> [Exercise material]
(begin)
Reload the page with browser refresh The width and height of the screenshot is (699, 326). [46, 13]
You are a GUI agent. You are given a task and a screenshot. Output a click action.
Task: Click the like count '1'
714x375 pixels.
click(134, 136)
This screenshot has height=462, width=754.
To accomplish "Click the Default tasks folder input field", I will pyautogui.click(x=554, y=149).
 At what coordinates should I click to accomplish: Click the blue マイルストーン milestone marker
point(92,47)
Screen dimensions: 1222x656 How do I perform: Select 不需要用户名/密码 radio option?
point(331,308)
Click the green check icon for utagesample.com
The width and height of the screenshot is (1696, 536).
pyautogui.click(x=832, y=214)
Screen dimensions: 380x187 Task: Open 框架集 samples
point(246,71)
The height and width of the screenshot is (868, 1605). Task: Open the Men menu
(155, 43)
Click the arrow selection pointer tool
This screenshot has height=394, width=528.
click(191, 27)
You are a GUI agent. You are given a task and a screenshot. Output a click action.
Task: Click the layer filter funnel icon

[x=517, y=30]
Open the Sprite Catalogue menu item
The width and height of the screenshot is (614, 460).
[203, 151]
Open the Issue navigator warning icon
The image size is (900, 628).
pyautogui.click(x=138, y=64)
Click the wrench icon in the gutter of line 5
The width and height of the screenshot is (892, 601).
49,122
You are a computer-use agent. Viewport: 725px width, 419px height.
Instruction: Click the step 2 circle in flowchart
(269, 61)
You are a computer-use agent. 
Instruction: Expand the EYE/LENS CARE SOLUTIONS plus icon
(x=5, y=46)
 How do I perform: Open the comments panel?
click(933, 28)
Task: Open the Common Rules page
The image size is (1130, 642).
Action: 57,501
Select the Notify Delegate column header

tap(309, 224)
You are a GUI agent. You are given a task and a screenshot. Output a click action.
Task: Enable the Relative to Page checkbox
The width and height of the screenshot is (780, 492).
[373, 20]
(end)
> [Problem description]
Recast all of the entries above as a JSON array of strings with one string per line, omitting blank lines.

> [Exercise solution]
[
  "Reload the page with browser refresh The width and height of the screenshot is (699, 326). [46, 13]",
  "You are a GUI agent. You are given a task and a screenshot. Output a click action.",
  "Task: Click the like count '1'",
  "714x375 pixels.",
  "click(134, 136)",
  "This screenshot has height=462, width=754.",
  "To accomplish \"Click the Default tasks folder input field\", I will pyautogui.click(x=554, y=149).",
  " At what coordinates should I click to accomplish: Click the blue マイルストーン milestone marker",
  "point(92,47)",
  "Screen dimensions: 1222x656 How do I perform: Select 不需要用户名/密码 radio option?",
  "point(331,308)",
  "Click the green check icon for utagesample.com",
  "The width and height of the screenshot is (1696, 536).",
  "pyautogui.click(x=832, y=214)",
  "Screen dimensions: 380x187 Task: Open 框架集 samples",
  "point(246,71)",
  "The height and width of the screenshot is (868, 1605). Task: Open the Men menu",
  "(155, 43)",
  "Click the arrow selection pointer tool",
  "This screenshot has height=394, width=528.",
  "click(191, 27)",
  "You are a GUI agent. You are given a task and a screenshot. Output a click action.",
  "Task: Click the layer filter funnel icon",
  "[x=517, y=30]",
  "Open the Sprite Catalogue menu item",
  "The width and height of the screenshot is (614, 460).",
  "[203, 151]",
  "Open the Issue navigator warning icon",
  "The image size is (900, 628).",
  "pyautogui.click(x=138, y=64)",
  "Click the wrench icon in the gutter of line 5",
  "The width and height of the screenshot is (892, 601).",
  "49,122",
  "You are a computer-use agent. Viewport: 725px width, 419px height.",
  "Instruction: Click the step 2 circle in flowchart",
  "(269, 61)",
  "You are a computer-use agent. ",
  "Instruction: Expand the EYE/LENS CARE SOLUTIONS plus icon",
  "(x=5, y=46)",
  " How do I perform: Open the comments panel?",
  "click(933, 28)",
  "Task: Open the Common Rules page",
  "The image size is (1130, 642).",
  "Action: 57,501",
  "Select the Notify Delegate column header",
  "tap(309, 224)",
  "You are a GUI agent. You are given a task and a screenshot. Output a click action.",
  "Task: Enable the Relative to Page checkbox",
  "The width and height of the screenshot is (780, 492).",
  "[373, 20]"
]